With these paintings, the viewer is set up to ponder their current understanding of reality: is a mass produced textile any more “holographic” than the perspective of a Renaissance mural? How is “space’ defined by a flat, printed image? We are conditioned to rely on the allusory branded product that is advertised to us and mislead from our own imagination through a vortex of algorithms and information mining. Bickel’s paintings display her willingness to take that ride and return to the material world again and again.

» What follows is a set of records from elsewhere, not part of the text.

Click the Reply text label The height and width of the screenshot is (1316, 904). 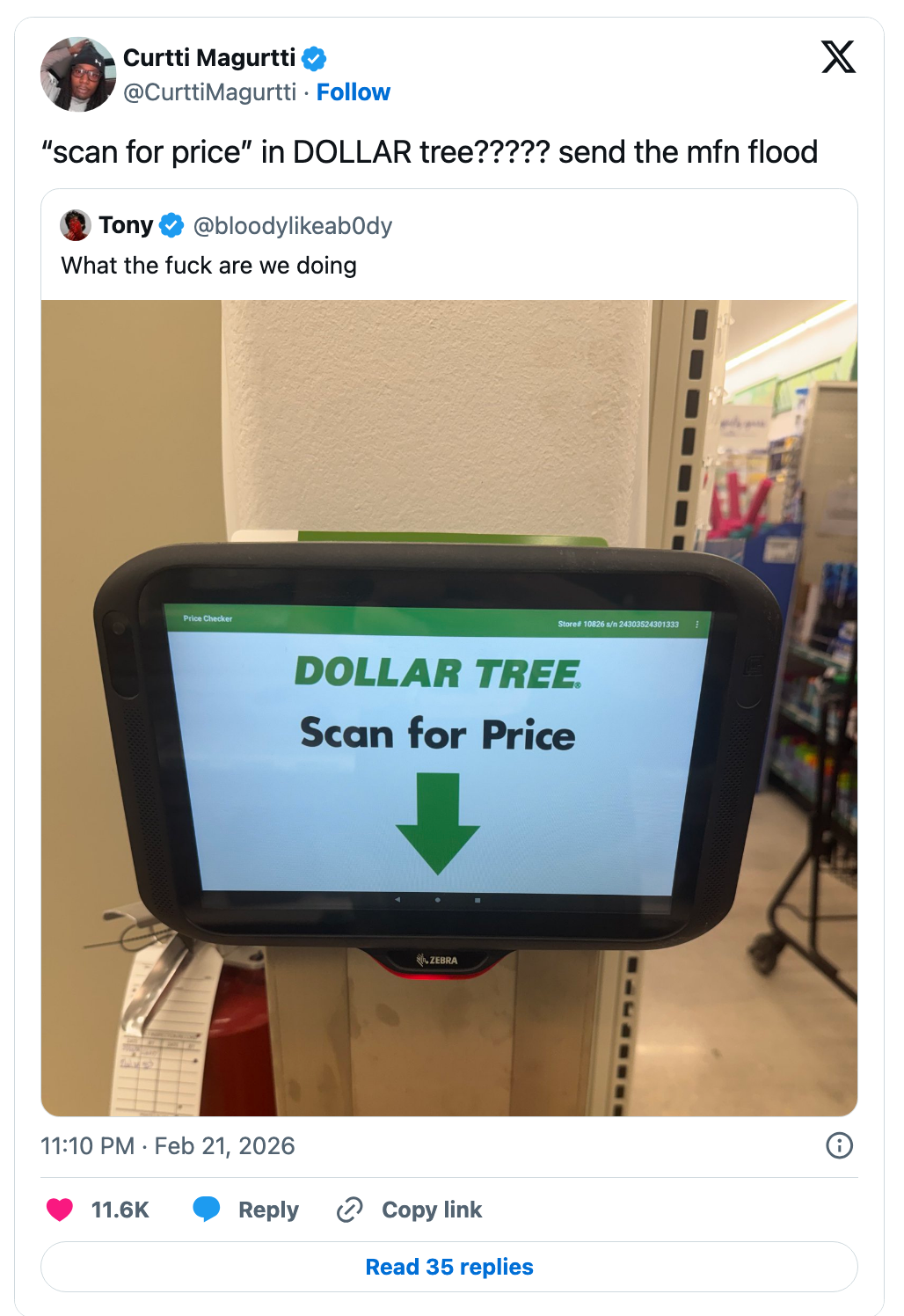[268, 1210]
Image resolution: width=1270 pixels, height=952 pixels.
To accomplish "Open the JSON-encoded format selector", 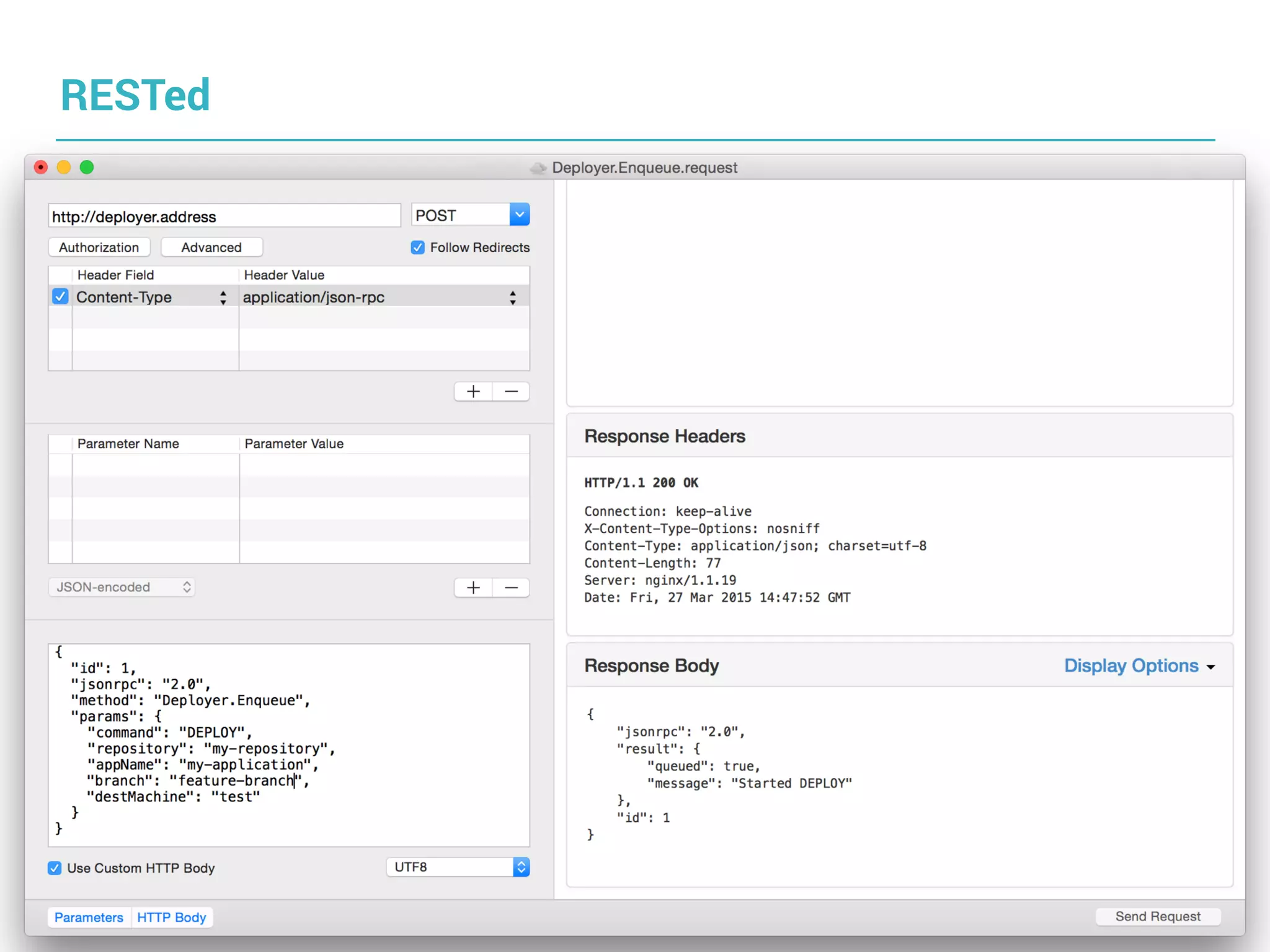I will [122, 587].
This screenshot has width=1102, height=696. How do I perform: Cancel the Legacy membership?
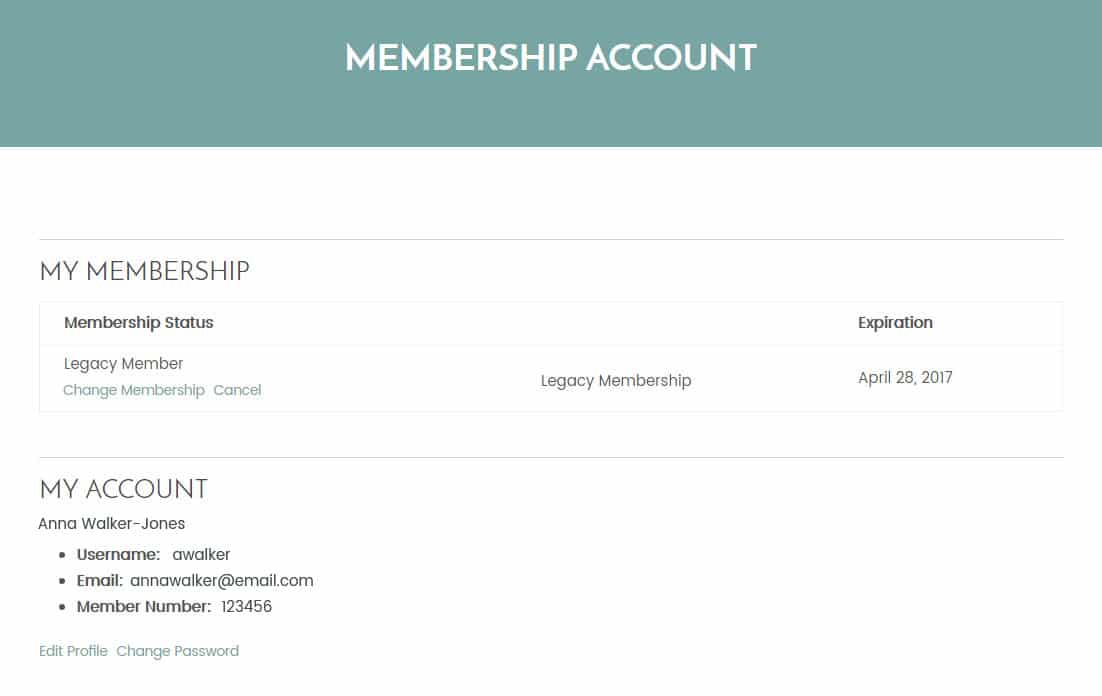click(237, 390)
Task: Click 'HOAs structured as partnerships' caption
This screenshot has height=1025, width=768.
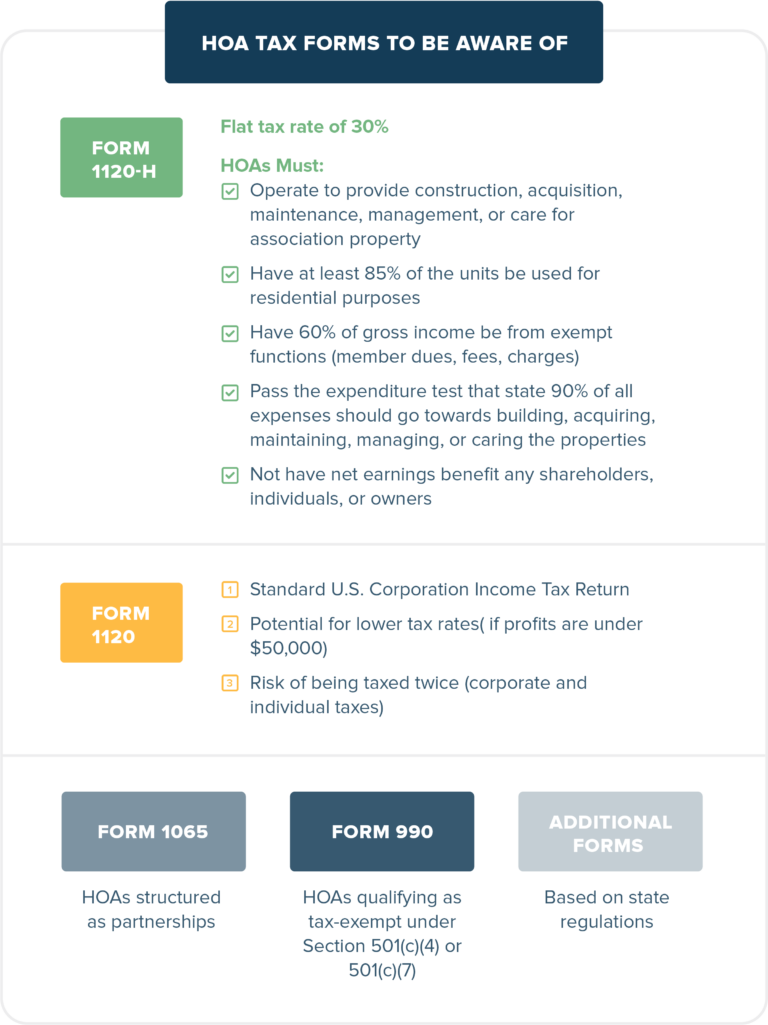Action: (151, 909)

Megan Bickel is a multidisciplinary artist, writer, and educator based out of Louisville, Kentucky. Bickel is currently working toward her Master of Arts in Digital Studies in Language, Culture, and History at the University of Chicago. She received her MFA from the University of Louisville (2021) and received her BFA/BA from the Art Academy of Cincinnati in 2012. She has since then been included in numerous solo and group exhibitions nationally and abroad; most notably at KMAC, the Art Academy of Cincinnati, Quappi Projects, University of Cincinnati, Georgetown College, and Fitzrovia Gallery in London, UK.. Bickel has additionally curated / organized exhibitions, and had writings published nationally. She is the the Founder and Organizer for houseguest, an independent, non-commercial, artist-run incubator and project space. Bickel has been published in SECAC’s Review Journal: Art Inquiries, Ginger, and Action / Spectacle, and is a regular contributor to Aeqai and Ruckus. She was a participant in Burnaway’s Arts Writing Incubator in 2021 and will be presenting several papers on Research and Visual Evidence at the University of Chicago.